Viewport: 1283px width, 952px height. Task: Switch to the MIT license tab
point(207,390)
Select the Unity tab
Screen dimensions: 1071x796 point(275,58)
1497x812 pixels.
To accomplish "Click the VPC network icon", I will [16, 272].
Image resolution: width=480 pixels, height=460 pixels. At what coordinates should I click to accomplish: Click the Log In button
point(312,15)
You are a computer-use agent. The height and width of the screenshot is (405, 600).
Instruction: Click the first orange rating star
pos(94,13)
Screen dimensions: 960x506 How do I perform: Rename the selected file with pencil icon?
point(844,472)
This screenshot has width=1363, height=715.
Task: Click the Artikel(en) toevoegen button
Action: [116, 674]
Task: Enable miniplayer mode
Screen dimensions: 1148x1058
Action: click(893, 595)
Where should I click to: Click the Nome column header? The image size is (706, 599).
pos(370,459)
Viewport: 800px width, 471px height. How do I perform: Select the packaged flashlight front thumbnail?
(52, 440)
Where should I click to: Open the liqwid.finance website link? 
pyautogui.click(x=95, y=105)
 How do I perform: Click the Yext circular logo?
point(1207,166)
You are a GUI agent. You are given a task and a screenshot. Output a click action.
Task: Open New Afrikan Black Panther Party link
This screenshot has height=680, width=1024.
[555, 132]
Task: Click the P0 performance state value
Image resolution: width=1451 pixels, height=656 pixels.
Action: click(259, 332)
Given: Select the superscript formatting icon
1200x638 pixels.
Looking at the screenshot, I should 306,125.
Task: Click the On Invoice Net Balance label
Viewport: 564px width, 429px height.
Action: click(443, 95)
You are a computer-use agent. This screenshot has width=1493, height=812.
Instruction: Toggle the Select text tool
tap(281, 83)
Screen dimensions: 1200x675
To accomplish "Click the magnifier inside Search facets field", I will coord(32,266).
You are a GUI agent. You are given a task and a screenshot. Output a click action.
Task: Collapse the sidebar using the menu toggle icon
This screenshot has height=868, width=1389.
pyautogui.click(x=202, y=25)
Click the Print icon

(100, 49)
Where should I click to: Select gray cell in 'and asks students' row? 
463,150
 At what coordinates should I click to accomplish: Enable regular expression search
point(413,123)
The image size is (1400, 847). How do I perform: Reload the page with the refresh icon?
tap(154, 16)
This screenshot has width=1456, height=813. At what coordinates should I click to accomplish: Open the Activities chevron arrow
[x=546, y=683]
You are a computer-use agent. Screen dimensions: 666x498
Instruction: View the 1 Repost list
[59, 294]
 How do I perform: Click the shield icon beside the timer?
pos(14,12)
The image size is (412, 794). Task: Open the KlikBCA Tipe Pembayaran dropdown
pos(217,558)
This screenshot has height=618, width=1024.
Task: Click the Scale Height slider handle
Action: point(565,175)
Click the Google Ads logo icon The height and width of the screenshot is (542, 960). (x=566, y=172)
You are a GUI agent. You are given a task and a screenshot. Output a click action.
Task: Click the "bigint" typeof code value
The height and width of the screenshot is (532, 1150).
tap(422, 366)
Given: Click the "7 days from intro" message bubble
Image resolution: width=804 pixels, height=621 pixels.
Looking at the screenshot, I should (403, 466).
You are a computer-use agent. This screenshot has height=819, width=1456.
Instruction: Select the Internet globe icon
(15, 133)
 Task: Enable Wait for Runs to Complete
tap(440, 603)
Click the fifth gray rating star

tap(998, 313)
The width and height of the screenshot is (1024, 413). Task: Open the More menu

========================

[Task details]: In the entries above, could you swap "Instruction" for "Command" everywhere and leave everything else as it is?

[Correct answer]:
Viewport: 1283px width, 952px height. Task: Switch to the MIT license tab
point(207,390)
Select the Unity tab
Screen dimensions: 1071x796 point(275,58)
1497x812 pixels.
To accomplish "Click the VPC network icon", I will [16, 272].
Image resolution: width=480 pixels, height=460 pixels. At what coordinates should I click to accomplish: Click the Log In button
point(312,15)
You are a computer-use agent. The height and width of the screenshot is (405, 600).
Command: Click the first orange rating star
pos(94,13)
Screen dimensions: 960x506 How do I perform: Rename the selected file with pencil icon?
point(844,472)
This screenshot has width=1363, height=715.
Task: Click the Artikel(en) toevoegen button
Action: [116, 674]
Task: Enable miniplayer mode
Screen dimensions: 1148x1058
Action: click(893, 595)
Where should I click to: Click the Nome column header? The image size is (706, 599).
pos(370,459)
Viewport: 800px width, 471px height. How do I perform: Select the packaged flashlight front thumbnail?
(52, 440)
Where should I click to: Open the liqwid.finance website link? 
pyautogui.click(x=95, y=105)
 How do I perform: Click the Yext circular logo?
point(1207,166)
You are a GUI agent. You are given a task and a screenshot. Output a click action.
Task: Open New Afrikan Black Panther Party link
This screenshot has height=680, width=1024.
[555, 132]
Task: Click the P0 performance state value
Image resolution: width=1451 pixels, height=656 pixels.
Action: click(259, 332)
Given: Select the superscript formatting icon
1200x638 pixels.
Looking at the screenshot, I should 306,125.
Task: Click the On Invoice Net Balance label
Viewport: 564px width, 429px height.
Action: click(443, 95)
You are a computer-use agent. This screenshot has width=1493, height=812.
Command: Toggle the Select text tool
tap(281, 83)
Screen dimensions: 1200x675
To accomplish "Click the magnifier inside Search facets field", I will coord(32,266).
You are a GUI agent. You are given a task and a screenshot. Output a click action.
Task: Collapse the sidebar using the menu toggle icon
This screenshot has height=868, width=1389.
pyautogui.click(x=202, y=25)
Click the Print icon

(100, 49)
Where should I click to: Select gray cell in 'and asks students' row? 
463,150
 At what coordinates should I click to accomplish: Enable regular expression search
point(413,123)
The image size is (1400, 847). How do I perform: Reload the page with the refresh icon?
tap(154, 16)
This screenshot has width=1456, height=813. At what coordinates should I click to accomplish: Open the Activities chevron arrow
[x=546, y=683]
You are a computer-use agent. Screen dimensions: 666x498
Command: View the 1 Repost list
[59, 294]
 How do I perform: Click the shield icon beside the timer?
pos(14,12)
The image size is (412, 794). Task: Open the KlikBCA Tipe Pembayaran dropdown
pos(217,558)
This screenshot has height=618, width=1024.
Task: Click the Scale Height slider handle
Action: point(565,175)
Click the Google Ads logo icon The height and width of the screenshot is (542, 960). (x=566, y=172)
You are a GUI agent. You are given a task and a screenshot. Output a click action.
Task: Click the "bigint" typeof code value
The height and width of the screenshot is (532, 1150).
tap(422, 366)
Given: Click the "7 days from intro" message bubble
Image resolution: width=804 pixels, height=621 pixels.
Looking at the screenshot, I should (403, 466).
You are a computer-use agent. This screenshot has height=819, width=1456.
Command: Select the Internet globe icon
(15, 133)
 Task: Enable Wait for Runs to Complete
tap(440, 603)
Click the fifth gray rating star

tap(998, 313)
The width and height of the screenshot is (1024, 413). Task: Open the More menu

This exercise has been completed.